> [What you have to do] Include no pictures. Output exactly the lines from the one that contains "Image resolution: width=1014" through the final line of the entries.

> [Collected data]
══════════

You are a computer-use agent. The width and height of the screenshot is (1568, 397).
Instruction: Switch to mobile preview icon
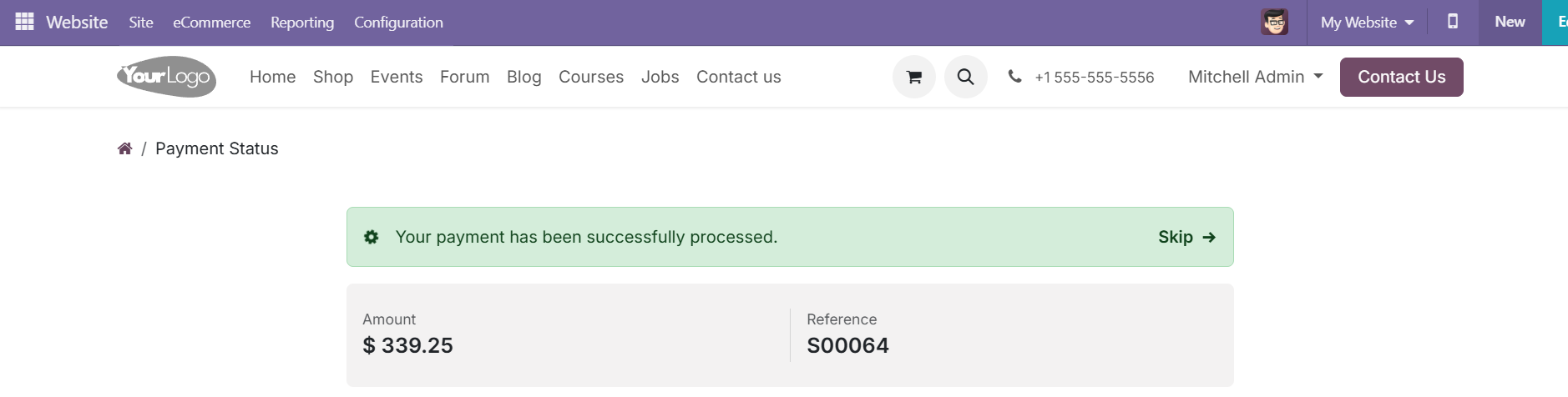tap(1453, 22)
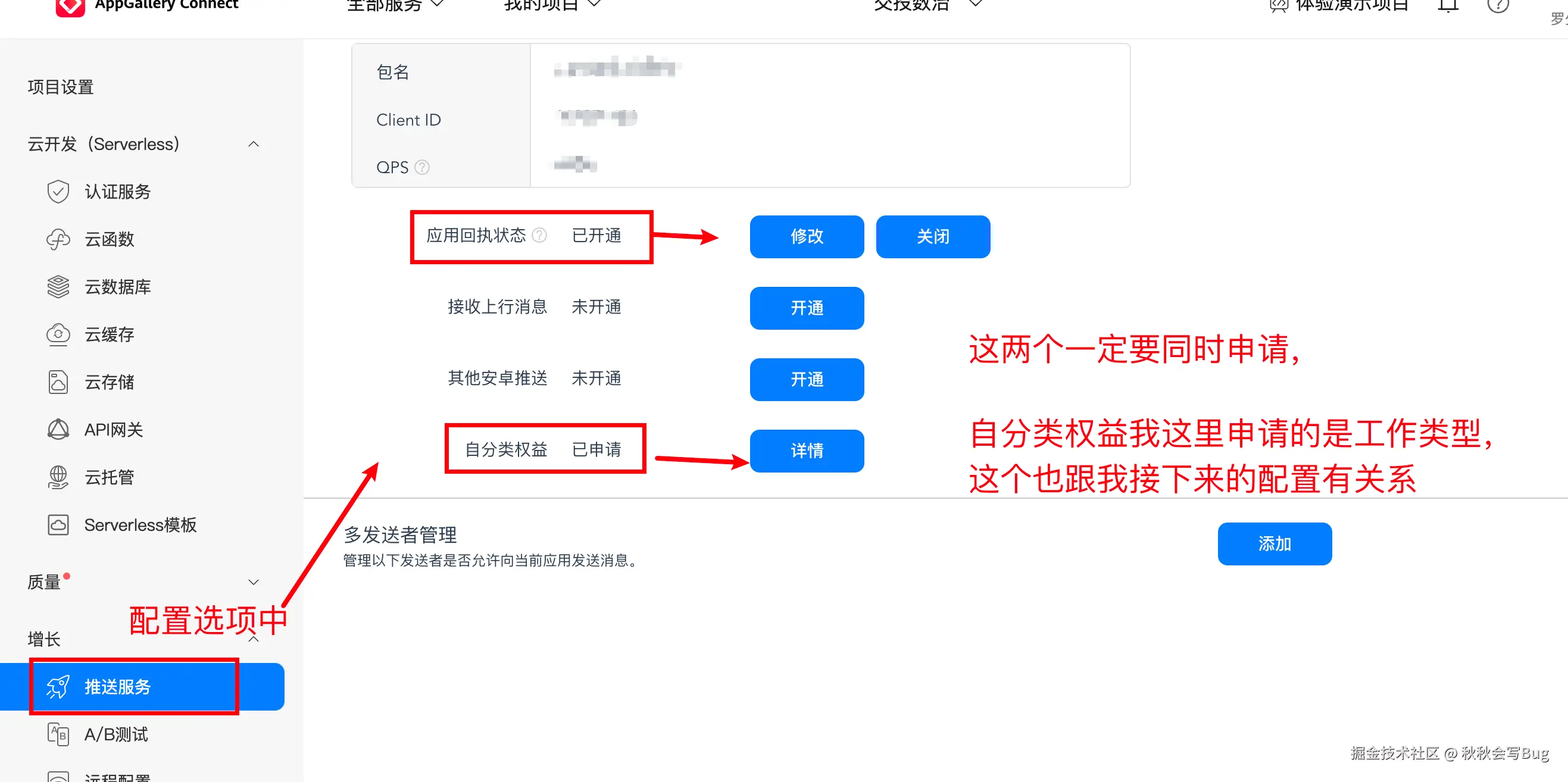The height and width of the screenshot is (782, 1568).
Task: Open the 云数据库 database stack icon
Action: [x=58, y=287]
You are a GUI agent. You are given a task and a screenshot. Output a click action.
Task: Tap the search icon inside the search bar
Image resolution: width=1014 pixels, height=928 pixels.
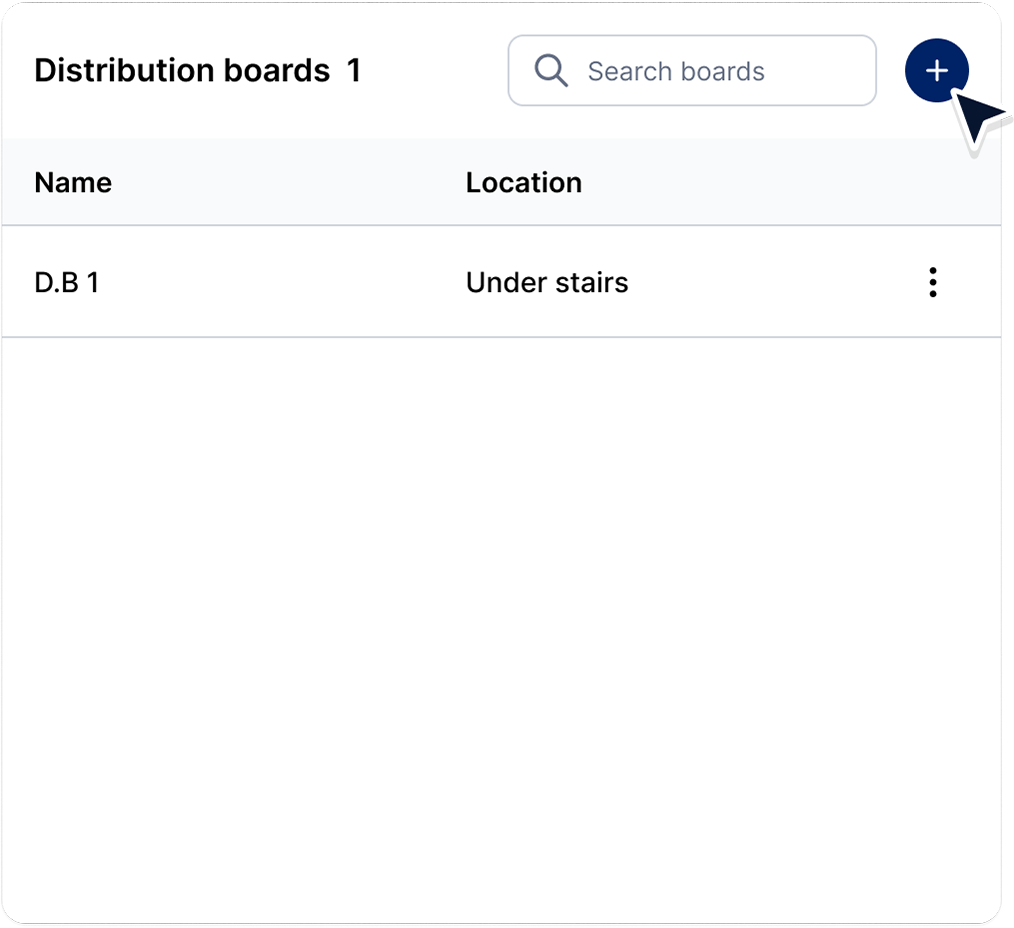(550, 70)
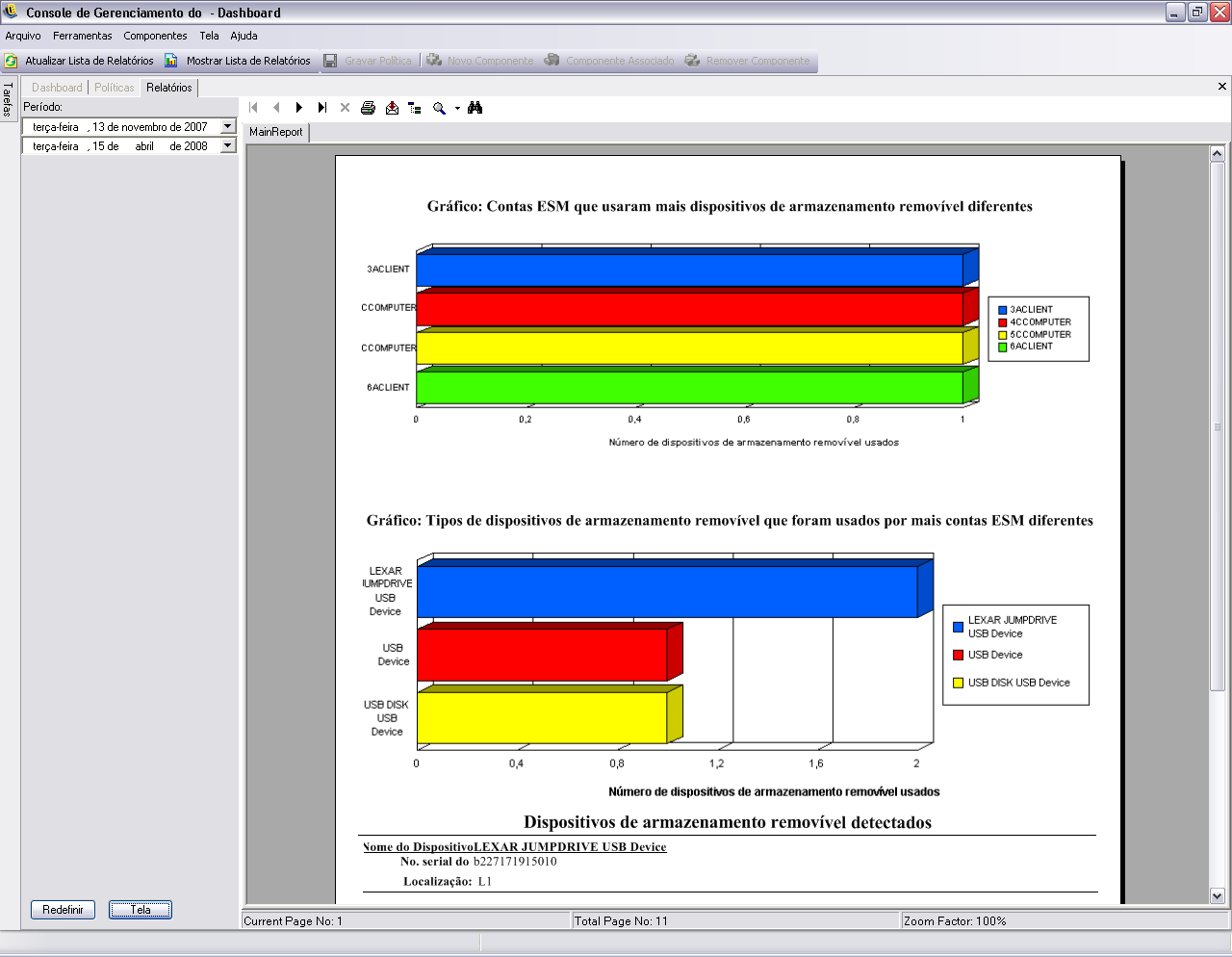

══════════

> [Exercise answer]
Image resolution: width=1014 pixels, height=928 pixels.
(550, 70)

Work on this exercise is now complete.